Karina> It’s very hard to build and nurture a good client-agency relationship in advertising. Ours is both a business of subjectivity and a business of trust. We’re not coders or engineers that can instantly evaluate the success rate of what they put out. We don’t launch rockets, we launch ads. It takes a lot of guts, experience, and even a bit of clairvoyance for marketers to see how an intangible idea we pitch in a deck could solve a very concrete business problem.
Karina> The key to building a productive relationship is empathy, trust, and clarity; proving to our clients that we’re not simply suppliers or frustrated artists or rogue agents with a separate agenda. If we behave like partners that understand their business and the challenges they face, then we’ll all move in the same direction.
Clients have a right to be risk averse and it’s our responsibility to show them how the decisions they’re making will lead to success. What’s great nowadays is that we’ve got plenty of tools to prove it to them: Data about their consumers and products, about the results of the campaigns we make, case studies, etc.
Karina> As I said, we do not work in a 100% objective business, our job is to make consumers feel something about brands and products, so we can only hope our meetings get passionate and emotional. The best ideas tend to be polarizing so we should accept and welcome disagreement and constructive discussions between ourselves and our clients. There’s nothing wrong with saying ‘no’ as long as it’s followed by 'but…'. Productive and rational disagreement can open new creative doors and help us better understand what the brand and our clients really need.

Dataset items

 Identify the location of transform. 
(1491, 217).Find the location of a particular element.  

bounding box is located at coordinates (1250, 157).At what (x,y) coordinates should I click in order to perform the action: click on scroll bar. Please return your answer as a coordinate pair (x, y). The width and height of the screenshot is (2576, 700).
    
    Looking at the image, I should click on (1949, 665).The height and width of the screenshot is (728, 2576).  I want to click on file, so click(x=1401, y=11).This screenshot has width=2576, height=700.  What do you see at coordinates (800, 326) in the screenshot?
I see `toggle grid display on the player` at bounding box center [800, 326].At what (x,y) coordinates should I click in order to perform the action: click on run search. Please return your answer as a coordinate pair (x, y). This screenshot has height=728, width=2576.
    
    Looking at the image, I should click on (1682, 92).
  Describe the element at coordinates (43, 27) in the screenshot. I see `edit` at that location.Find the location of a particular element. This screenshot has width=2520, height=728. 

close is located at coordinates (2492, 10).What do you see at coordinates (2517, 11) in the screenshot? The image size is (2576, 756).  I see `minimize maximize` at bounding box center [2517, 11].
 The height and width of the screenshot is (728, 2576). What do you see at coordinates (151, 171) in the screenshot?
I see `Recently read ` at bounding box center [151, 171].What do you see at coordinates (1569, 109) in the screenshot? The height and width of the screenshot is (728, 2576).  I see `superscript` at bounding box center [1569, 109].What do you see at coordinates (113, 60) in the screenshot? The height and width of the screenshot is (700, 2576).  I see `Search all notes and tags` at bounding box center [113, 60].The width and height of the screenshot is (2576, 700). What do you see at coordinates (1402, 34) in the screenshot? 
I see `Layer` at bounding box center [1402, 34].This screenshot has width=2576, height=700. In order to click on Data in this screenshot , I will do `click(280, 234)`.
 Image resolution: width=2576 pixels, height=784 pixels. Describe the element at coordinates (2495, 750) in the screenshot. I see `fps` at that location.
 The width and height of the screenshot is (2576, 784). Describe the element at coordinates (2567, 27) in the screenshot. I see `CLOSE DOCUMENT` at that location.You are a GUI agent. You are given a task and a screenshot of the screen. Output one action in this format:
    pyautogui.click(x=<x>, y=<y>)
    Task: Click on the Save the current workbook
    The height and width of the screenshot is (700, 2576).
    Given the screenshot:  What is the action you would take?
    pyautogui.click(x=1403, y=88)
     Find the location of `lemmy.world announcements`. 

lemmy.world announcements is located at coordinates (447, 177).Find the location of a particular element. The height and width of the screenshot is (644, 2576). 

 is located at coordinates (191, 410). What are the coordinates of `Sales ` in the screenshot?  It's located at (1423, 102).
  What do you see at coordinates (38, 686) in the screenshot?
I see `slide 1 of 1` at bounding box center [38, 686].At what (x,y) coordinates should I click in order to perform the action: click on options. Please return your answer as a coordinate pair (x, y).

## TASKS TO PERFORM
A – In the passage on client-agency relationships, what are named as the key to building a productive relationship?
B – Rewrite the passage on client-agency relationships from "Karina> It’s very" up to and including "concrete business problem.", replacing "deck" with "presentation".

## SOLUTION LIST
A – Empathy, trust, and clarity.

B –
Karina> It’s very hard to build and nurture a good client-agency relationship in advertising. Ours is both a business of subjectivity and a business of trust. We’re not coders or engineers that can instantly evaluate the success rate of what they put out. We don’t launch rockets, we launch ads. It takes a lot of guts, experience, and even a bit of clairvoyance for marketers to see how an intangible idea we pitch in a presentation could solve a very concrete business problem.